If an infinite series, $\sum_{k=1}^{\infty}a_{k}$ is convergent. Is $\sum_{k=j}^{\infty}a_{k}$ finite?
3 Answers
Yes, because $ \sum_{k=j}^\infty a_k = \sum_{k=1}^\infty a_k - \sum_{k=1}^{j-1}a_k. $
The first term on the right-hand side is finite by assumption, the second because it is the sum of finitely many finite numbers.
Given $\displaystyle \sum_{k=1}^{\infty}a_{k}\;\;$ is convergent, then YES: for $\;j \gt 1$, $\quad(a)\quad\sum_{k=j}^\infty a_k\;\;$is finite.

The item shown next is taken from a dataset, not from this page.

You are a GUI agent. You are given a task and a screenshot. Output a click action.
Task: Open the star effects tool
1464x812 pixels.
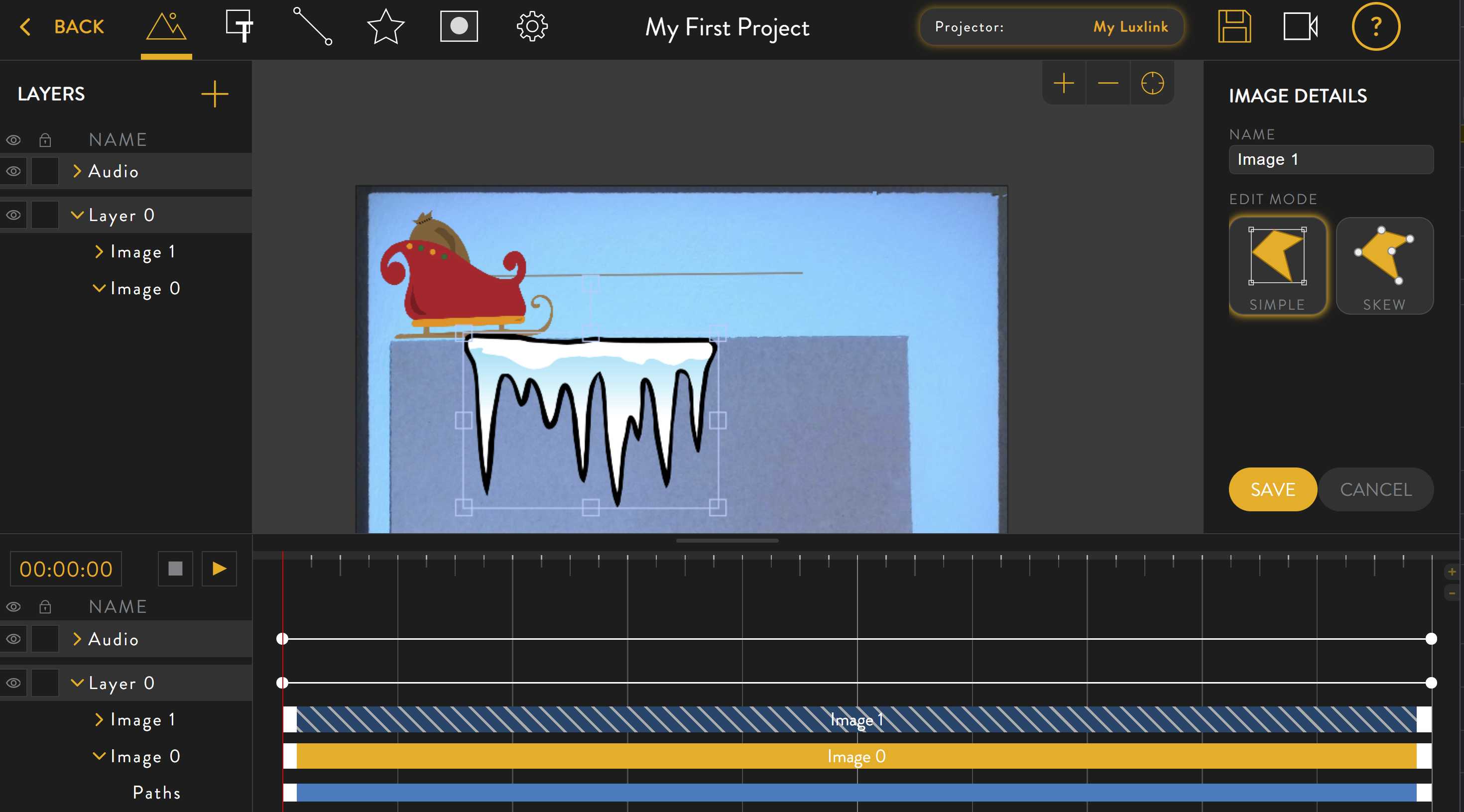[385, 27]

Note that the series given by $(a)$ can be expressed as the difference of sums as shown below:
$\sum_{k=j}^\infty a_k \quad=\quad \sum_{k=1}^\infty a_k \;\;- \;\;\sum_{k=1}^{j-1}a_k.\tag{1}$
The first sum on the right-hand side of $(1)$ is finite since we are given that this is convergent, and so finite by definition. The second sum on the right hand side of $(1)$ is finite since it's the finite sum of finitely many terms.
We conclude that $\;\displaystyle \sum_{k=j}^\infty a_k\;$ is therefore finite.
It is easy to show that: $\sum_{k=j}^{\infty}a_k=\sum_{k=1}^{\infty}a_k-(a_1+a_2+...+a_{j-1})$
Thus, the answer is yes.
(I hope I did not interpret your question in a trivial way.)